>>>>>
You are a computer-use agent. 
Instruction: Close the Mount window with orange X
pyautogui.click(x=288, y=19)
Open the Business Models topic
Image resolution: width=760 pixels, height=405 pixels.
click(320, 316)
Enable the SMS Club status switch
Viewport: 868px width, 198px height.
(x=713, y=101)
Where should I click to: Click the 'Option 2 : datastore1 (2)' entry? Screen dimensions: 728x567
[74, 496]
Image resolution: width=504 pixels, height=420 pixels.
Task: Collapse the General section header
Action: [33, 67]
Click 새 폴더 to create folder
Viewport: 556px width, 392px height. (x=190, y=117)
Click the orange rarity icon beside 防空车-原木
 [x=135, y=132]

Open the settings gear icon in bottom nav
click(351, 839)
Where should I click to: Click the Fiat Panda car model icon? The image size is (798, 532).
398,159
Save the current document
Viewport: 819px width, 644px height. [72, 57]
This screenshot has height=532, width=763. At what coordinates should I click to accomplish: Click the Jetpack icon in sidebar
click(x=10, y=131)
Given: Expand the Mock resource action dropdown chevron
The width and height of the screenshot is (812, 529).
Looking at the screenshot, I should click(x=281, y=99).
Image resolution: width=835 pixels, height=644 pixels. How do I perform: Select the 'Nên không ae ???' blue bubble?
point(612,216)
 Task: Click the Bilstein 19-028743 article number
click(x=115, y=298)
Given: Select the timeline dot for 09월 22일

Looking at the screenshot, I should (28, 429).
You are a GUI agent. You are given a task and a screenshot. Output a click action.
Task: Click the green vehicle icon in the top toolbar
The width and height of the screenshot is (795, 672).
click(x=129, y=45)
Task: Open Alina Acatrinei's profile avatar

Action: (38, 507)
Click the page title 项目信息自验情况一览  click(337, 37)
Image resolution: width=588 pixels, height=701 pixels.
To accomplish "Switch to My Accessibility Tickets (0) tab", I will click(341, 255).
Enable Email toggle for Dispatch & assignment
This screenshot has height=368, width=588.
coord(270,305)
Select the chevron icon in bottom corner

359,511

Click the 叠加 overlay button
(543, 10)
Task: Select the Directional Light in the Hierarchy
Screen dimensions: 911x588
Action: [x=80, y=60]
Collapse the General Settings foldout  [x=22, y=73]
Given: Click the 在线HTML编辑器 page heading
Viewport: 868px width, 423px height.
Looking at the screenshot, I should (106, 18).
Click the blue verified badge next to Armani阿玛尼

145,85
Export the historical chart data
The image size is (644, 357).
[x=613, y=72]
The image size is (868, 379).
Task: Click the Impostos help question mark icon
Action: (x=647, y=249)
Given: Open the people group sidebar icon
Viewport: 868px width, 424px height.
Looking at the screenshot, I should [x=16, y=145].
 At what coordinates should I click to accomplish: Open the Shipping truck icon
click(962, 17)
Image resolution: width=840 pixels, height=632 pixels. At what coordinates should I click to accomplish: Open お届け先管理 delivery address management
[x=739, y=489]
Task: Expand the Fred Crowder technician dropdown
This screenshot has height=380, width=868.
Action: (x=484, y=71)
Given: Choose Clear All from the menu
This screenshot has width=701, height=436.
<<<<<
• ASSIGNMENT: The lines above from the one containing "The width and height of the screenshot is (795, 672)." through the one containing "Export the historical chart data" are to be set down exactly, and no others.

• RESULT OF THE TASK:
The width and height of the screenshot is (795, 672).
click(x=129, y=45)
Task: Open Alina Acatrinei's profile avatar

Action: (38, 507)
Click the page title 项目信息自验情况一览  click(337, 37)
Image resolution: width=588 pixels, height=701 pixels.
To accomplish "Switch to My Accessibility Tickets (0) tab", I will click(341, 255).
Enable Email toggle for Dispatch & assignment
This screenshot has height=368, width=588.
coord(270,305)
Select the chevron icon in bottom corner

359,511

Click the 叠加 overlay button
(543, 10)
Task: Select the Directional Light in the Hierarchy
Screen dimensions: 911x588
Action: [x=80, y=60]
Collapse the General Settings foldout  [x=22, y=73]
Given: Click the 在线HTML编辑器 page heading
Viewport: 868px width, 423px height.
Looking at the screenshot, I should (106, 18).
Click the blue verified badge next to Armani阿玛尼

145,85
Export the historical chart data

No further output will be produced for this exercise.